しばらくぶりにナノブロック売り場に行ったら、いろいろ新商品がありました。サグラダファミリアのデラックスとか万里の長城とか、壮大なものからこんなかわいいものまで(笑)。こけしです。あら〜・・・とてもかわいいです。大きいのと小さいのと、2種類作れます。大きい、といっても小さいんですがね(笑)。小さい方には目や口がついていないので、自分でちゃちゃっと描いてあげるのも一興かもしれませんですね(笑)。このこけしの他に来年の干支、ニワトリも売っていました。これは買っていってひよちゃん(*うちのペットのにわとり)のフィギュアということにするしかあるまい、ということで買ってきました。羽の配色がひよちゃんと少し違うので、よりひよちゃんに似せるべく、手持ちのブロックで作ってみようと思っています。
さて、話しはがらりと変わるんですが・・・、先日、講演会に行ったことを書きましたが、講演会といえば、ってことで思い出したのが小林秀雄の「処女講演」ていうエッセイです。小林秀雄は難しい評論を書いていますが、私は面白く読める氏のエッセイが好きで、特に好きなものの中にその「処女講演」というのがあります。これは、小林秀雄が若い頃、初めて講演の依頼を受けたものの着る服がないというので志賀直哉のところに借りに行ったけどサイズが合わず、たまたま来ていた志賀直哉の甥の画家がたまたま背広を新調していてそれを借りて講演した、という事が書かれてあります。
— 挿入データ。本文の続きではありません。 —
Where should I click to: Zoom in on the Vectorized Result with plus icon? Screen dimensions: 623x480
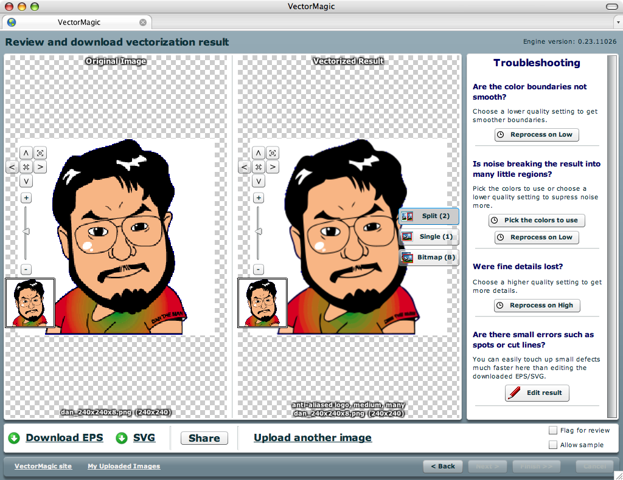(x=258, y=197)
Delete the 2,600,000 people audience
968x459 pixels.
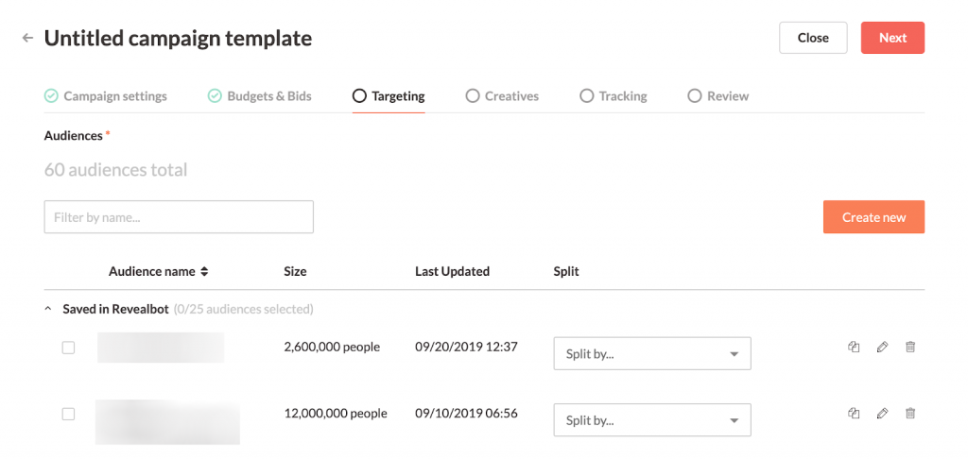pos(910,347)
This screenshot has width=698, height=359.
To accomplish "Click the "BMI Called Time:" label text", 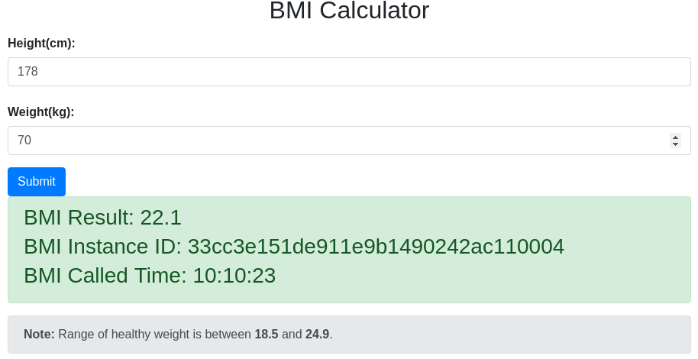I will [x=105, y=276].
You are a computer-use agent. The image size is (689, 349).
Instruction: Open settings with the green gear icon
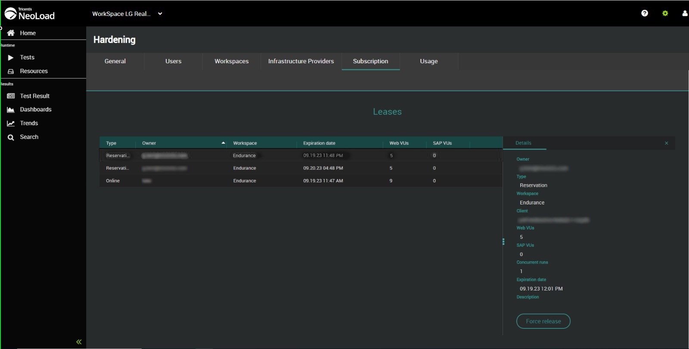[665, 13]
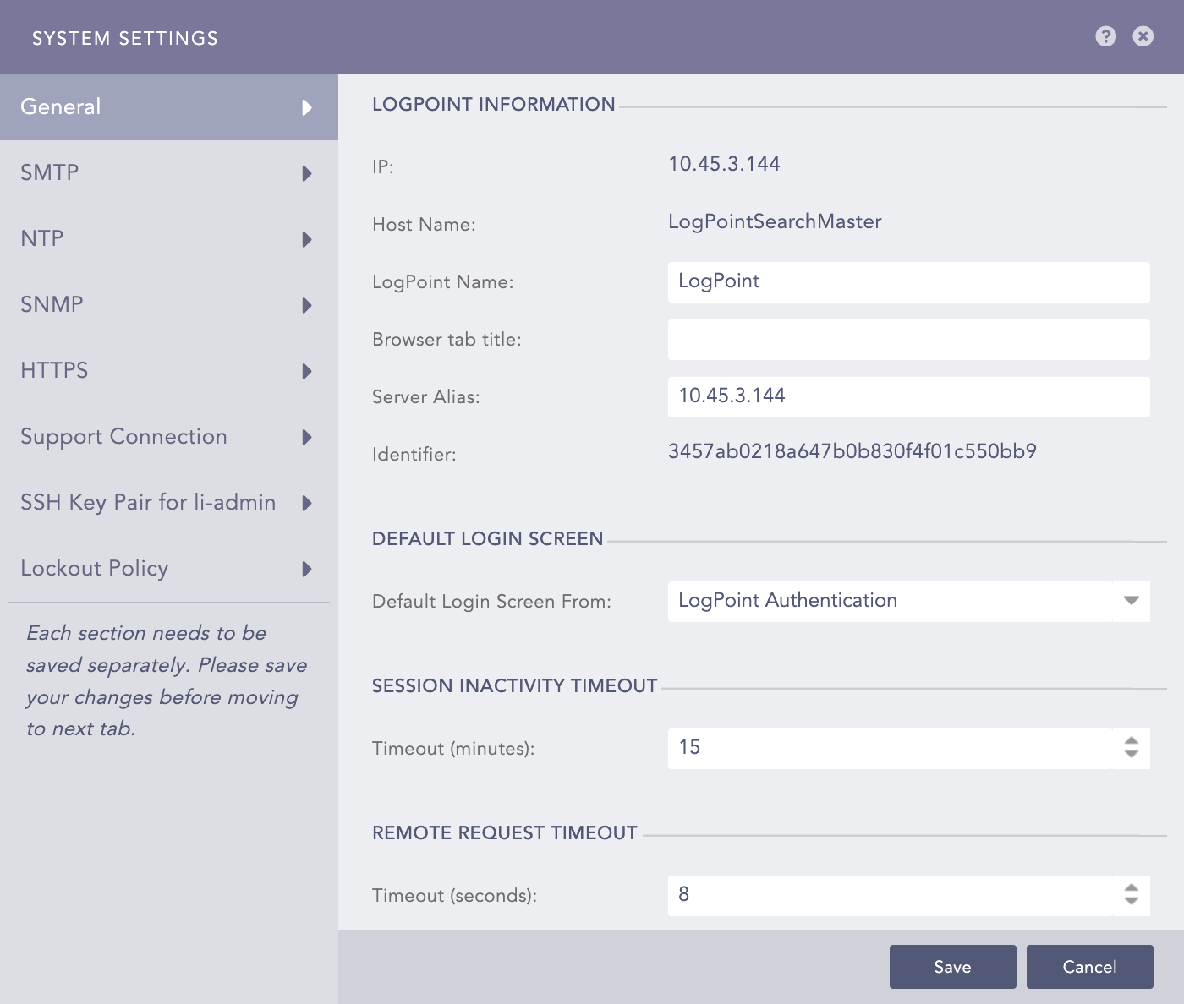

それで、初めての講演はどうだったかというと、緊張をやわらげるために直前に飲んだビールが回り、とかで(笑)なんだかすっかり思うようにいったわけではなかったようなことも書かれてあり、味わい深いんです。
そして、とにかく講演料も手に入り、若き小林秀雄は借りたスーツがとてもぴったりで自分に合うし、すぐには返さずにいた、ようやく1週間以上もしてから返しにいったら、途中の道端で、貸してくれた志賀直哉の甥の画家が下着姿でデッサンをしていた、と(笑)。「やあ、失敬といふと、ひどいよ、これでは何処へも行けないよ、と言った。」  で終わっています。初めてこれを読んだ時はサトウサンペイみたいな絵柄でその情景が浮かんできて、思わずふふっと笑いました。昔の「ない」っていうのはほんとに「ない」んだな、とも思うんですが。それにしても、下着姿でいなくてもよさそうなものですが(笑)、なかったのかな〜・・・(笑)。